A more useful notice would be, “One of the doctors in this surgery has very cold hands. Please discuss your requirements with the receptionist who will arrange alternative appointments if this will cause you problems.”

My appointment is with the new, young doctor who has read a medical book recently and is still idealistic about her vocation. There is hope for me.

Notebook in hand, stopwatch ready to claim my full ten minutes, I march in, confident that the illness I endured so bravely two weeks ago will be named, giving me a good handle to start a medical martyrs conversation in the pub.

Already long in the tooth after only four weeks in post, the new one welcomes me, makes two attempts at saying my name correctly, introduces herself, comments on the weather, invites me to give an opinion about the new décor in her room, tells me to sit and asks about my imagined ailment, all in one sentence. Before I can launch into reading from my notebook, ‘as I was proceeding down the stairs at 0929 hours on the morning of 15th April ….,’ she switches her attention to her computer.

She is checking my date of birth.

There must be a mantra in all medical manuals that is taught to doctors, dentists, opticians and any passing itinerant prodder of human bodies that starts, ‘considering your age….’. When I hear those words I know there is no hope of a proper examination. The computer, by stating my date of birth, has red-flagged that I am not to be bothered with, unless I keel over there and then. I am deprived of a detailed medical diagnosis to share with my neighbours, even if they will be reluctant to listen.

If you buy a horse at a fair, you rub its shoulders, feel its muscles, run your hand along its back, trot it around and, most importantly, you look in its mouth. The doctor’s computer has supplanted these centuries-old techniques of fitness assessment. The new doctor could learn all she needs to know by trotting me around and looking in my mouth.

There are a few exceptions to this point of view.
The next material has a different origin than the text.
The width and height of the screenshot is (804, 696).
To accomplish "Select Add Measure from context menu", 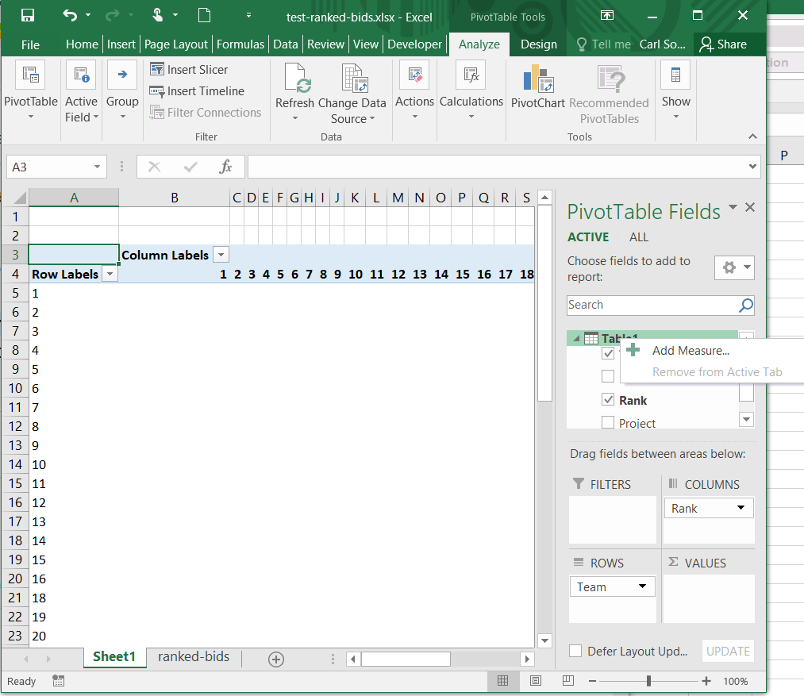I will click(x=690, y=351).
I still remember the first time I was examined for prostate ‘irregularities’, the medical euphemism for cancer. No one had warned me how the doctor would examine me. It was the one time I wished that the grinning medic could have done it by looking at a computer, instead of poking at the ‘horse’s mouth’, my euphemism for where he put his hand.

Broken computer screen

My date of birth only marks the day I blessed the world by turning up. It should not be used as a mark of Cain signalling that I am past my use-by date.